**Data for the task**
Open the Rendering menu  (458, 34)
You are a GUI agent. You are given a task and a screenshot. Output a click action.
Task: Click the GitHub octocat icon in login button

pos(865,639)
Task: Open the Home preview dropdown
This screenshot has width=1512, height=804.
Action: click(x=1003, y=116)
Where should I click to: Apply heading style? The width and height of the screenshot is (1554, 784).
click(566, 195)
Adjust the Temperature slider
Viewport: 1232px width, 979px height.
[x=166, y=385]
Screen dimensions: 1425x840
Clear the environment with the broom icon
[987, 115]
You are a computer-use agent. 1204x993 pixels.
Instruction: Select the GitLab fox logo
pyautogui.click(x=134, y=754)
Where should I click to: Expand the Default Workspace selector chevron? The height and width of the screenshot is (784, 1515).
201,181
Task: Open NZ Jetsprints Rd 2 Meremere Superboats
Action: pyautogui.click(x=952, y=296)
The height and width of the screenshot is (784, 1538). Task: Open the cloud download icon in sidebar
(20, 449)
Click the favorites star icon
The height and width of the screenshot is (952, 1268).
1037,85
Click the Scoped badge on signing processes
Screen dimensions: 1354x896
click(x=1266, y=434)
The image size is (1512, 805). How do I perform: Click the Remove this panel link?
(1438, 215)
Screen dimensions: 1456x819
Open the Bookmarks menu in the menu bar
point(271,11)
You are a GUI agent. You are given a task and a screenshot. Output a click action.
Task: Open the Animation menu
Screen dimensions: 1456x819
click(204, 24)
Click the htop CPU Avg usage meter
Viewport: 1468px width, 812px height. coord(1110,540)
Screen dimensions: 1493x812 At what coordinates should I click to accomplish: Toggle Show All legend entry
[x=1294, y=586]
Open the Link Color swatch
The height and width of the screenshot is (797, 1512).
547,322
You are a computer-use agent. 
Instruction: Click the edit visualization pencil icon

**Work instructions**
The records must each be output verbatim, with nothing left out.

**Answer box**
Open the Rendering menu  (458, 34)
You are a GUI agent. You are given a task and a screenshot. Output a click action.
Task: Click the GitHub octocat icon in login button

pos(865,639)
Task: Open the Home preview dropdown
This screenshot has width=1512, height=804.
Action: click(x=1003, y=116)
Where should I click to: Apply heading style? The width and height of the screenshot is (1554, 784).
click(566, 195)
Adjust the Temperature slider
Viewport: 1232px width, 979px height.
[x=166, y=385]
Screen dimensions: 1425x840
Clear the environment with the broom icon
[987, 115]
You are a computer-use agent. 1204x993 pixels.
Instruction: Select the GitLab fox logo
pyautogui.click(x=134, y=754)
Where should I click to: Expand the Default Workspace selector chevron? The height and width of the screenshot is (784, 1515).
201,181
Task: Open NZ Jetsprints Rd 2 Meremere Superboats
Action: pyautogui.click(x=952, y=296)
The height and width of the screenshot is (784, 1538). Task: Open the cloud download icon in sidebar
(20, 449)
Click the favorites star icon
The height and width of the screenshot is (952, 1268).
1037,85
Click the Scoped badge on signing processes
Screen dimensions: 1354x896
click(x=1266, y=434)
The image size is (1512, 805). How do I perform: Click the Remove this panel link?
(1438, 215)
Screen dimensions: 1456x819
Open the Bookmarks menu in the menu bar
point(271,11)
You are a GUI agent. You are given a task and a screenshot. Output a click action.
Task: Open the Animation menu
Screen dimensions: 1456x819
click(204, 24)
Click the htop CPU Avg usage meter
Viewport: 1468px width, 812px height. coord(1110,540)
Screen dimensions: 1493x812 At what coordinates should I click to accomplish: Toggle Show All legend entry
[x=1294, y=586]
Open the Link Color swatch
The height and width of the screenshot is (797, 1512).
547,322
You are a computer-use agent. 
Instruction: Click the edit visualization pencil icon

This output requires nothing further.